Paddy Farrington, Professor of Statistics at the OU, began work on the outbreak detection system while he was at the Health Protection Agency (HPA) in the early 1990s. The system has proved its worth over the years and will be run by HPA during the period of the London 2012 Olympics.
The system has already contributed to the detection and control of numerous outbreaks of infections including:
- An outbreak of Salmonella enteritidis phage type 14b in 2009; an outbreak of Salmonella Java in 2010; an outbreak of Salmonella Poona in 2012
- The system has been implemented in Sweden, southern Germany, the Netherlands, Denmark; and been adapted to detect excess mortality in Belgium
- Enhanced surveillance using the system is also planned for the 2014 Commonwealth Games, Glasgow
The system is based on a set of algorithms known as Robust Poisson Regression (RPR). Outbreak detection starts with the detection of an unusual number of reported cases of a particular infection in a given time and space. Computer programs are used to compare the observed number of cases with expected values. When an increase is detected, the program raises an alert, which epidemiologists assess to determine if further investigation is warranted. If an outbreak is confirmed, further investigations follow and control measures are taken.

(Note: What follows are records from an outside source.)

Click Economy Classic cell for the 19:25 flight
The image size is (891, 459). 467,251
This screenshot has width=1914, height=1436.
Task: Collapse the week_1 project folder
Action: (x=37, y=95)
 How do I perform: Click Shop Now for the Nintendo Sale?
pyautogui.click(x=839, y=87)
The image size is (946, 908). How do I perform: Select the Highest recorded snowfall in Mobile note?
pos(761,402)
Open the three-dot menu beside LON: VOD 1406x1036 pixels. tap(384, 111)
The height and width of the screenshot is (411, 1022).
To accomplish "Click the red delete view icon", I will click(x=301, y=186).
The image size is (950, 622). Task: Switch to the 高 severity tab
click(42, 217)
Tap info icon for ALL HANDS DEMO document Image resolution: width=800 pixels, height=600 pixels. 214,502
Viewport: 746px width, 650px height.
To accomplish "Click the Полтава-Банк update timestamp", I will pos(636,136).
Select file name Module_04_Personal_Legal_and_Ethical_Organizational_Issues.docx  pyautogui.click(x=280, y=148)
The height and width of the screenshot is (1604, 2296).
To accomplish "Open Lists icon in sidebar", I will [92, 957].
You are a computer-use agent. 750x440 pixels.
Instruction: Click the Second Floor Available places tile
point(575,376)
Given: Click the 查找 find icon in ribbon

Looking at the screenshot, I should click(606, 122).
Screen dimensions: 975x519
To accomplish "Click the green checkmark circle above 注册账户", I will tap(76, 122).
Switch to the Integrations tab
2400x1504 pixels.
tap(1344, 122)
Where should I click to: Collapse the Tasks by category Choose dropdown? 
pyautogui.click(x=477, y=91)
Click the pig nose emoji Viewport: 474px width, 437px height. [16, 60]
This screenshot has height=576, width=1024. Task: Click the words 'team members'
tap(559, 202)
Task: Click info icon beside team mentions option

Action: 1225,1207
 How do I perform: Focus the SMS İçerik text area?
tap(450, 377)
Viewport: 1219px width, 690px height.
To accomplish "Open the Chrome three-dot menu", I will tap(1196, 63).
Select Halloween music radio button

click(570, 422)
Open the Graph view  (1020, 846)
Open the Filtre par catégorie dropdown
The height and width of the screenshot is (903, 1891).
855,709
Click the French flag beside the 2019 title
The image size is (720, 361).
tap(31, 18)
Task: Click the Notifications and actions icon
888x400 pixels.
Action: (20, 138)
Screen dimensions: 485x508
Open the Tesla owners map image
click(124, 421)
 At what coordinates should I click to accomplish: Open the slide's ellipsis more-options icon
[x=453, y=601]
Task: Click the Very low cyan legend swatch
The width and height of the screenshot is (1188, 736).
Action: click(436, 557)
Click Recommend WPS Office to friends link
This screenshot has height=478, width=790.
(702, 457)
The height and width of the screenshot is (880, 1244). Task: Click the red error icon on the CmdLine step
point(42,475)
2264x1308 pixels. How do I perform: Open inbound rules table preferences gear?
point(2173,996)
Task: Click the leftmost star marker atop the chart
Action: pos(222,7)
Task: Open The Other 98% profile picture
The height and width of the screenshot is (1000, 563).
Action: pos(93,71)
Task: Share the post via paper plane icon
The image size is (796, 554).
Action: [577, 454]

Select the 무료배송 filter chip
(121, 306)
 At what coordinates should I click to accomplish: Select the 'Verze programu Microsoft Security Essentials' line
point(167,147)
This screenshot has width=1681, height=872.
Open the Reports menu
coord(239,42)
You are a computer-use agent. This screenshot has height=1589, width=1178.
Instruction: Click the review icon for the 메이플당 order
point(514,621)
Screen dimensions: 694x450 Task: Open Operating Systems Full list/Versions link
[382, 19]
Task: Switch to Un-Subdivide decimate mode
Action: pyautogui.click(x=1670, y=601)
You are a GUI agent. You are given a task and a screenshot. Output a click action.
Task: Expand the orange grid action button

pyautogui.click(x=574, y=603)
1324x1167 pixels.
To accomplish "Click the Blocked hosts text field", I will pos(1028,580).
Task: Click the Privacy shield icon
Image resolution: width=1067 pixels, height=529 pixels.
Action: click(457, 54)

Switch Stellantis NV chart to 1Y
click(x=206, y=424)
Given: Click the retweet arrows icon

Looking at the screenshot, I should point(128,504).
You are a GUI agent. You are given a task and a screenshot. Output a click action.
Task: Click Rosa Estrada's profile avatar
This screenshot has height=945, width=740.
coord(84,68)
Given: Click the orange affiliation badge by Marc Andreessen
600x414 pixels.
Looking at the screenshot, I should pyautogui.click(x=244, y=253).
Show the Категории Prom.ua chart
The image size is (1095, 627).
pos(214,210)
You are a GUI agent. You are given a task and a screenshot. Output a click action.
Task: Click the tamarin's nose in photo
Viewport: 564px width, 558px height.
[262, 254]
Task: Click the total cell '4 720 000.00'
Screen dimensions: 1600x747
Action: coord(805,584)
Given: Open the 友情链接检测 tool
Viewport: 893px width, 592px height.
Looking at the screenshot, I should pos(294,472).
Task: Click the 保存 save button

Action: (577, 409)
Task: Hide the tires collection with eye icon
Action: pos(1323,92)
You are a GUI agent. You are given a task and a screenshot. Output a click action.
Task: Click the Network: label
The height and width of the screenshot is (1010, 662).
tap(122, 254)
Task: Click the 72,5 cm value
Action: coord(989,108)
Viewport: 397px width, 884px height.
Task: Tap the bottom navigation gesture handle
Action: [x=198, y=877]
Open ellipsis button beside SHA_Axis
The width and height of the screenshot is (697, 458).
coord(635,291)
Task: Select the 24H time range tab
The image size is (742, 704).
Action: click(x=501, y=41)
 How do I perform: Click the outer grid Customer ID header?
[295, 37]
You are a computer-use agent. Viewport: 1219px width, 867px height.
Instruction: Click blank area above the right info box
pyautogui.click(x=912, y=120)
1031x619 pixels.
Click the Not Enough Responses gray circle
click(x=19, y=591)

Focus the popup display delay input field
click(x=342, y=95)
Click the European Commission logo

“Much interest in the use of statistical surveillance systems has been driven by concerns over bio-terrorism, the emergence of new pathogens like SARS and swine flu, and the persistent public health problems of infectious disease outbreaks,” said Professor Farrington, who is working on a new version of the system.
“Our system is the first to offer a comprehensive way to detect such outbreaks. A challenge in designing large multiple outbreak detection systems is to control the proportion of false alarms without impairing the detection of genuine outbreaks. Through improvements to the existing system, we managed to reduce the number of false alarms by 50 per cent without impairing performance.”